The part I'm struggling with is proving that if $\{m_n\}_{n=1}^\infty$ is not bounded, then $\{\mu_n\}_{n=1}^\infty$ is not tight, that is, there exists $\varepsilon > 0$ such that for every $a > 0$ there exists $n \in \mathbb{N}$ verifying $\mu_n([-a,a]) \leq 1-\varepsilon$.

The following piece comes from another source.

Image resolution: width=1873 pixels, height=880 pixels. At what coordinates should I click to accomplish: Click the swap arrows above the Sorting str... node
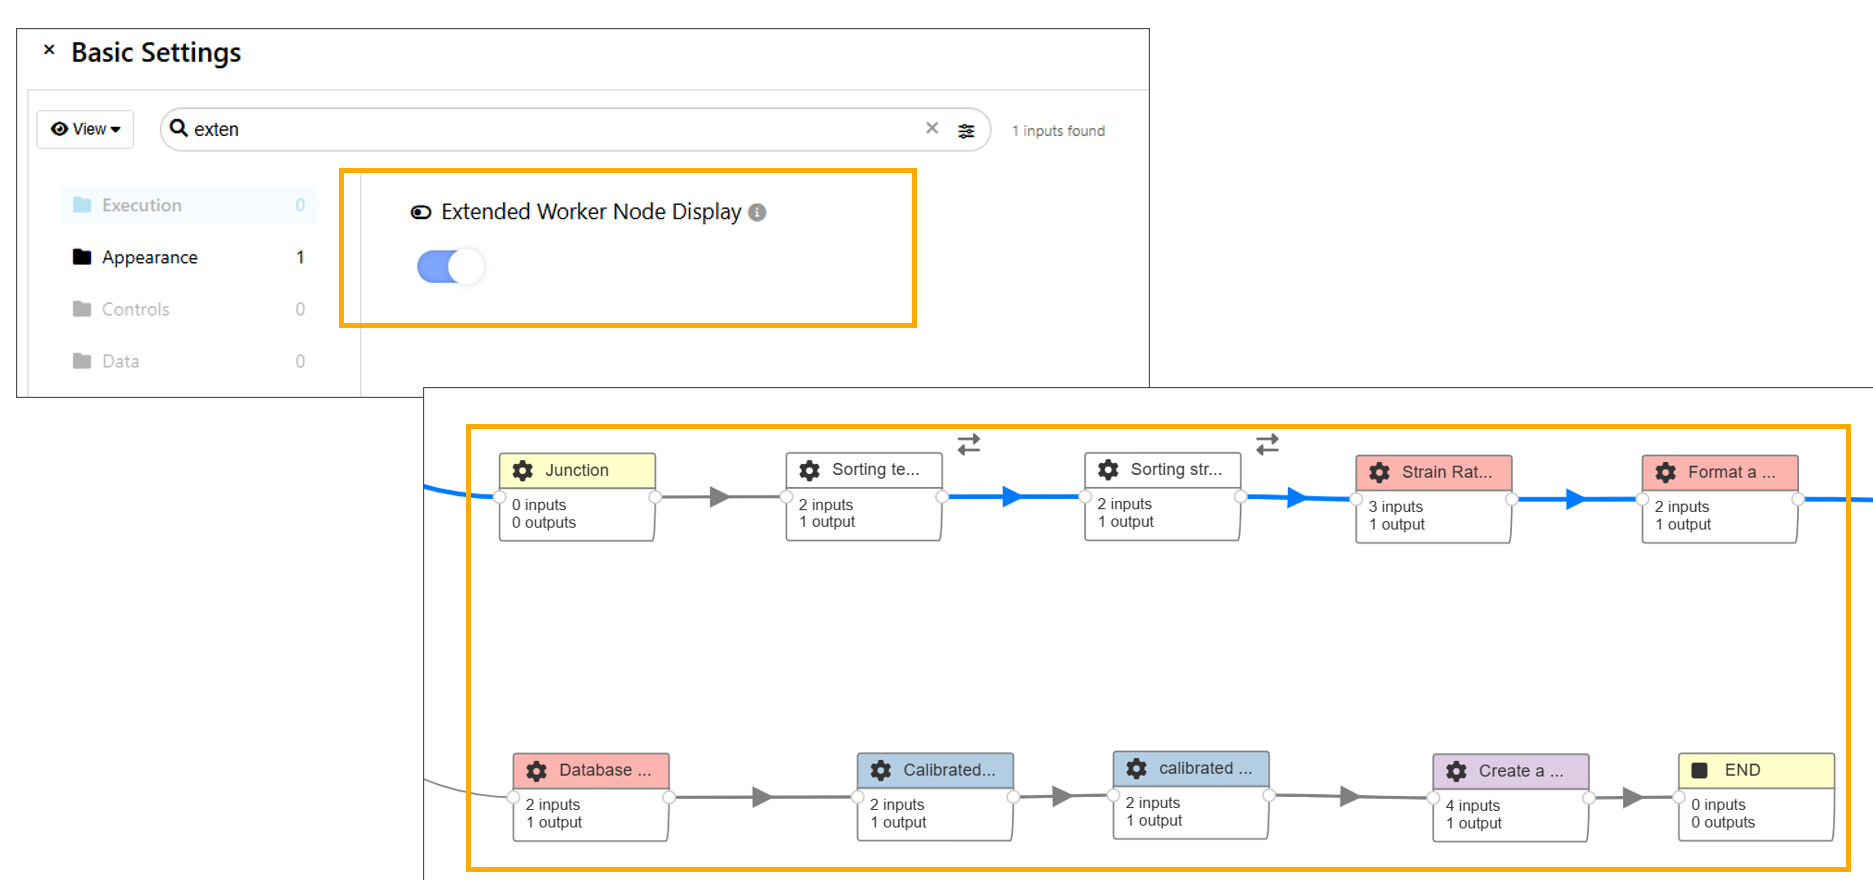click(x=1267, y=444)
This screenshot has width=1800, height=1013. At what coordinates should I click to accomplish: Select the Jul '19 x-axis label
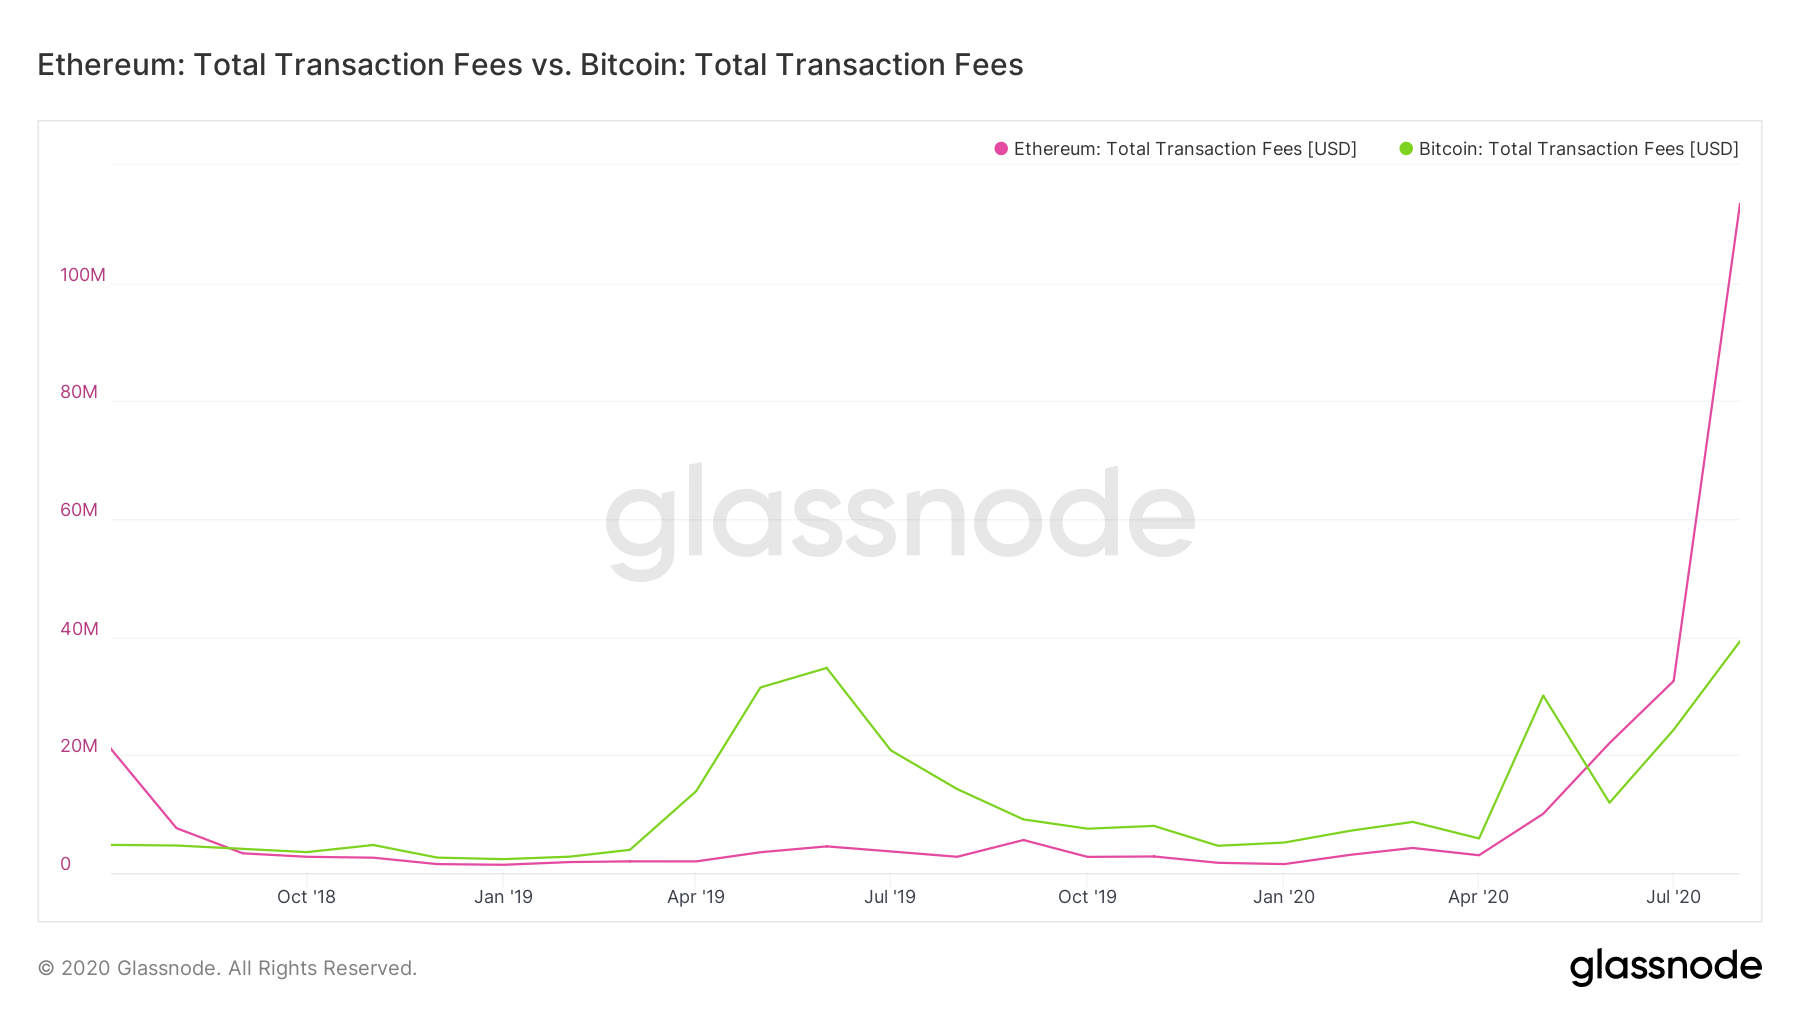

As $\{m_n\}_{n=1}^\infty$ is not bounded, for every $a >0$ there exists $n \in \mathbb{N}$ such that $|m_n| > a$. Then
$$ \mu_n([-a,a]) = \int_{-a}^a \frac{1}{\sqrt{2\pi\sigma_n^2}}e^{-\frac{(t-m_n)^2}{2\sigma_n^2}} \, dt = \frac{1}{\sqrt{2\pi\sigma_n^2}}\int_{\frac{a-m_n}{\sigma_n}}^{-\frac{a+m_n}{\sigma_n}}e^{-\frac{s^2}{2}} \sigma_n ds = \frac{1}{\sqrt{2\pi}}\int_{\frac{a-m_n}{\sigma_n}}^{-\frac{a+m_n}{\sigma_n}}e^{-\frac{s^2}{2}} ds. \tag{$\ast$} $$
where in the second equality I've done the substitution $\frac{t-m_n}{\sigma_n} = s$, $dt = \sigma_n ds$ (this substitution transforms $[-a,a]$ into $[\frac{a-m_n}{\sigma_n}, -\frac{a+m_n}{\sigma_n}]$ because $|m_n| > a$ implies $a-m_n < 0$ and $a+m_n < 0$). If it could be proven something like
$$ \int_{\frac{a-m_n}{\sigma_n}}^{-\frac{a+m_n}{\sigma_n}}e^{-\frac{s^2}{2}} ds \leq \int_0^\infty e^{-\frac{s^2}{2}} ds = \sqrt{\frac{\pi}{2}}, $$
then we would have
$$ \mu_n([-a,a]) \leq \frac{1}{\sqrt{2\pi}}\sqrt{\frac{\pi}{2}} = \frac{1}{2}, $$
which would prove that $\{\mu_n\}_{n=1}^\infty$ is not tight. So the part in which I'm stuck is bounding the integral in $(\ast)$.